Reading text
────────────────

# Help identifying a hymn/poem verse



## JonathanHunt (Oct 14, 2010)

I have just been listening to Pastor Bilkes' closing sermon in his ministry at the Free Reformed Church, Grand Rapids.

In it, he closes quoting this lovely verse. I cannot find it anywhere online. Can anyone identify where or whence it cometh?

_Enter the doors which to you God is giving
Few are your days and the time rushes on
What would you say will be left of your living?
- Only whate'er out of love you have done
Nothing abideth, nothing abideth
Life and its beauty will wither away
But what was done out of love for the Saviour
That lasts forever, its memory will stay_

Anyone?


----------



## coramdeo (Oct 14, 2010)

try..........Hymnlyrics.org Hymn Center


----------



## JonathanHunt (Oct 14, 2010)

I have googled extensively. Hymnlyrics doesn't appear to have it.


----------



## LawrenceU (Oct 14, 2010)

I don't remember where, but I know I have heard it. I will try and find it.


----------



## JonathanHunt (Oct 15, 2010)

bumpity bump bump!


----------



## JonathanHunt (Oct 16, 2010)

Oh COME ON PEOPLE! One of you MUST know!

I can almost hear the Dread Pirate Roberts saying to me: 'get used to disappointment'...


----------



## JBaldwin (Oct 17, 2010)

This sounds like a second, third or fourth verse/stanza which is why, I suspect, you are not finding it. I dug through my fairly large hymnal collection and could not find it.


----------



## Contra_Mundum (Oct 17, 2010)

The meter would fit with the tune "Faithfulness" 11.10.11.10.ref (Great Is Thy Faithfulness). And the sentiment follows somewhat the theme.

I wonder, the thought sounds a bit more modern to me, especially that last part that echoes that bit:
"Only one life, 'twil soon be past/ Only what's done for Christ will last."

So, I'm going to take a *guess*, and say that its a new line, attributable to who knows, but a recent "fourth verse" or some such, added on to "Great Is Thy Faithfulness."


----------



## JennyG (Oct 18, 2010)

Contra_Mundum said:


> So, I'm going to take a *guess*, and say that its a new line, attributable to who knows, but a recent "fourth verse" or some such, added on to "Great Is Thy Faithfulness."

────────────────

Excerpted data
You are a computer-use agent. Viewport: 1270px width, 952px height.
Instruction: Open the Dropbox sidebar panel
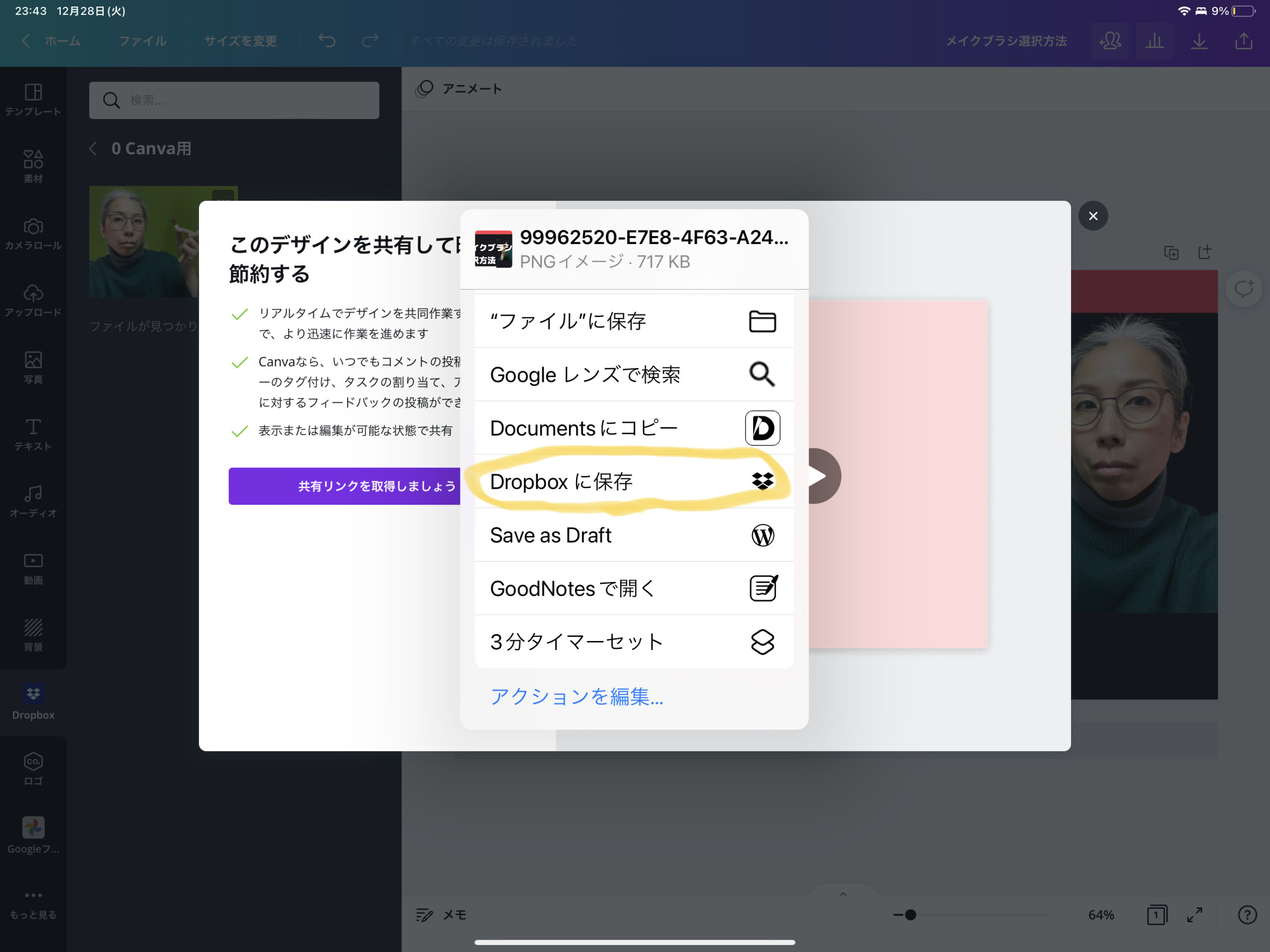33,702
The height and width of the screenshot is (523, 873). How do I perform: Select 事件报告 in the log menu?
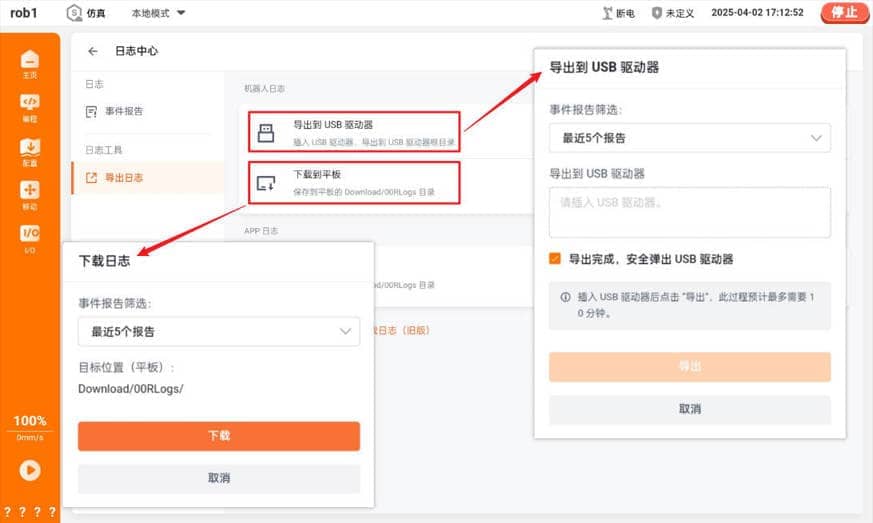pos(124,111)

────────────────

Required task 1
Answer these questions from the forum thread:
(a) At which church was Pastor Bilkes ending his ministry?
(b) Which tune does Contra_Mundum say the meter would fit?
(c) According to JBaldwin, what kind of verse does this sound like?
Required task 2
Copy word for word the part of the forum thread starting with "bumpity bump bump!" and going on through "used to disappointment'...".
The records aren't needed for anything here.

Complete output 1
(a) The Free Reformed Church, Grand Rapids.
(b) "Faithfulness" 11.10.11.10.ref (Great Is Thy Faithfulness).
(c) A second, third or fourth verse/stanza.

Complete output 2
bumpity bump bump!


----------



## JonathanHunt (Oct 16, 2010)

Oh COME ON PEOPLE! One of you MUST know!

I can almost hear the Dread Pirate Roberts saying to me: 'get used to disappointment'...